Tout a commencé quand Audrey, mon esthéticienne adorée, m’a demandé de lui faire un tableau pour son institut de beauté, « L’instant Sérénité « , installé à Bouc Bel Air.

Le lieu, décoré avec soin, évoque la pureté et le repos, des notions indispensables au bien-être en institut.

C’est avec plaisir que j’ai écouté et pris note des envies d’Audrey pour ce tableau : de l’aquarelle pour le côté subtil des rendus, de la peinture acrylique pour le rendu sur châssis en bois et le côté « tableau » et surtout du vert.

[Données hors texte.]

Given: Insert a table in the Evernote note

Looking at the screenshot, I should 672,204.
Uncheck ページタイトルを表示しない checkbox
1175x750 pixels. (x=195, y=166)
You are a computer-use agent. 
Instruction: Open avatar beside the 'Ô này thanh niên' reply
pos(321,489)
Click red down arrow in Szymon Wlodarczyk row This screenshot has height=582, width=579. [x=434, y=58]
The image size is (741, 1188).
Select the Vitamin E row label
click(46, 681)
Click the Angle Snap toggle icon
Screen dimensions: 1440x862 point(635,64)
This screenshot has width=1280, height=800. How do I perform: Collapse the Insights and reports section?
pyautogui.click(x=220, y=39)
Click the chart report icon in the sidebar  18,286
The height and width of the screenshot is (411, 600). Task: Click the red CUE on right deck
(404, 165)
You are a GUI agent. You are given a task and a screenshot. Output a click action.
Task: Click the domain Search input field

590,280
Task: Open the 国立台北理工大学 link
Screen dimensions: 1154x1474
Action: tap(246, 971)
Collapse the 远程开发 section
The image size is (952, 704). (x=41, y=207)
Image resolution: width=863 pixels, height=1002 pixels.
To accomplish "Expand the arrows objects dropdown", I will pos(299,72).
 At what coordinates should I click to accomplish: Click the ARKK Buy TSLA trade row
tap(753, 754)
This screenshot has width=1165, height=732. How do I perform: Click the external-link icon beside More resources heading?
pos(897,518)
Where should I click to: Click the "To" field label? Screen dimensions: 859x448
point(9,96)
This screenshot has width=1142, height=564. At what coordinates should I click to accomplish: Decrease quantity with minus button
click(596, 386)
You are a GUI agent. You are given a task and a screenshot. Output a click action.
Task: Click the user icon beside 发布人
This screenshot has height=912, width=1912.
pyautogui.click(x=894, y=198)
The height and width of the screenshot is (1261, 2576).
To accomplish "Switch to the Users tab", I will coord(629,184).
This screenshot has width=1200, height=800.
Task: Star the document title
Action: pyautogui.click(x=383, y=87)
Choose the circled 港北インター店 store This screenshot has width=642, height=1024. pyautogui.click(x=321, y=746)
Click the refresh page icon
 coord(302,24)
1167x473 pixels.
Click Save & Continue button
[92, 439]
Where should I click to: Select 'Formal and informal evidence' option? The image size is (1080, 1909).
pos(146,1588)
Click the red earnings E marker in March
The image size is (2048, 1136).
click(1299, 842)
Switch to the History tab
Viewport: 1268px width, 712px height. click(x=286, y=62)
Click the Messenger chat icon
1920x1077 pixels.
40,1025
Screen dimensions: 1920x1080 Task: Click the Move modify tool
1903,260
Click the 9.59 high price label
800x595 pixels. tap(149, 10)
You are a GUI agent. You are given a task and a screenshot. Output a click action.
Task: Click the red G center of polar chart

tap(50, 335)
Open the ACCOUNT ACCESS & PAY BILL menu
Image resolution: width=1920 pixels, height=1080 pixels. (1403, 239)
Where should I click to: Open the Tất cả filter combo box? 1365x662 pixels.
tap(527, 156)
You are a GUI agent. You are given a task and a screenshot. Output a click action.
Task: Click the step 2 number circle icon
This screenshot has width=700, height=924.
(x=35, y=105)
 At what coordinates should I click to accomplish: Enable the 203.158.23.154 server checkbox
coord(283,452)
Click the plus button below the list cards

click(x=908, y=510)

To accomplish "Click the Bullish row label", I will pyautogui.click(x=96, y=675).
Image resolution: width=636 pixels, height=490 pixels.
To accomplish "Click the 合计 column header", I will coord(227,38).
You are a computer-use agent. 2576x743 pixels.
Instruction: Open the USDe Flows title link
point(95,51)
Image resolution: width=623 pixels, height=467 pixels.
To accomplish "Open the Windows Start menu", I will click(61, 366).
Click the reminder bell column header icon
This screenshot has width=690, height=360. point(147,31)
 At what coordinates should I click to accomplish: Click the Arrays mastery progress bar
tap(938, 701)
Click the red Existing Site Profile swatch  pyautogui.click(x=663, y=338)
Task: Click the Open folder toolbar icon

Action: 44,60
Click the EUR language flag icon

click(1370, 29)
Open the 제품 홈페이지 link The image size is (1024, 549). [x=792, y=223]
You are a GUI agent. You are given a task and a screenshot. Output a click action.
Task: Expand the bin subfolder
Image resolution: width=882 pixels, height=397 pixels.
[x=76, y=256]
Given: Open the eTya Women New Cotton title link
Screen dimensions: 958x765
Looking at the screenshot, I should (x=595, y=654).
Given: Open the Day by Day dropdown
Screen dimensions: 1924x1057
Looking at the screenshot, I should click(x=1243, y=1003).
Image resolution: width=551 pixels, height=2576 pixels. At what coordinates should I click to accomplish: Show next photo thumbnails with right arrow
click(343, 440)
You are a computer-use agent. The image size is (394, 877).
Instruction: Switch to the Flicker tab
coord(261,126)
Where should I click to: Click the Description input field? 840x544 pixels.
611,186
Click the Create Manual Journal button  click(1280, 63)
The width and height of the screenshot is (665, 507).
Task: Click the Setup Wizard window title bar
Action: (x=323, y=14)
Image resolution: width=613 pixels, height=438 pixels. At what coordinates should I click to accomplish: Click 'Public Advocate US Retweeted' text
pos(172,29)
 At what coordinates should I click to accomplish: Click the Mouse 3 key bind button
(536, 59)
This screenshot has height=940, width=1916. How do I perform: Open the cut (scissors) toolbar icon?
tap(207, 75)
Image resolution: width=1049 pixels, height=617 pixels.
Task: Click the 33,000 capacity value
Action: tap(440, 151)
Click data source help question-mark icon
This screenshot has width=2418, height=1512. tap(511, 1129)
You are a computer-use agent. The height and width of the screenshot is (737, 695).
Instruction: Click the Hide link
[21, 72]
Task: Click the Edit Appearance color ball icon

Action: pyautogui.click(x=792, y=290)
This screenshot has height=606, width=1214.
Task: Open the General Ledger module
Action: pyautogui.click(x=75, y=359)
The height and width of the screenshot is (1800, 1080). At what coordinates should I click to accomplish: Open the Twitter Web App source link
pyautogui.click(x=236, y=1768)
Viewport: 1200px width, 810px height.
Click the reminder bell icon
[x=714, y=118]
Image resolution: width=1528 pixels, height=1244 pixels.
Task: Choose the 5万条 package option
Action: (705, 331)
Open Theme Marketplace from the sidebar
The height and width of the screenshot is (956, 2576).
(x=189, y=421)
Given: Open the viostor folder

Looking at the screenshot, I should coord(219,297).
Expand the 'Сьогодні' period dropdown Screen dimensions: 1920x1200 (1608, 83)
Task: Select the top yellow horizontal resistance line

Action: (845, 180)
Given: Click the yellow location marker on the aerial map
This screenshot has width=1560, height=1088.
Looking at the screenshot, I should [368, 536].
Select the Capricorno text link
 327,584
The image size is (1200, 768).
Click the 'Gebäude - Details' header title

Pas n’importe quel vert. Un vert qui soit à la fois vif et doux, un vert qui reprend les tonalités de la façade et de l’identité visuelle du lieu. Par ailleurs, Audrey voulait que je reprenne le logo de son institut ou au moins la police de caractère associée. A ce stade, je ne voyais pas encore j’allais faire… C’était une première pour moi !

Je suis revenue pour lui présenter les essais de couleurs que j’avais faits en travaillant sur les tonalités qui me paraissaient correspondre à ses envies initiales. On a ainsi pu affiner les teintes choisies.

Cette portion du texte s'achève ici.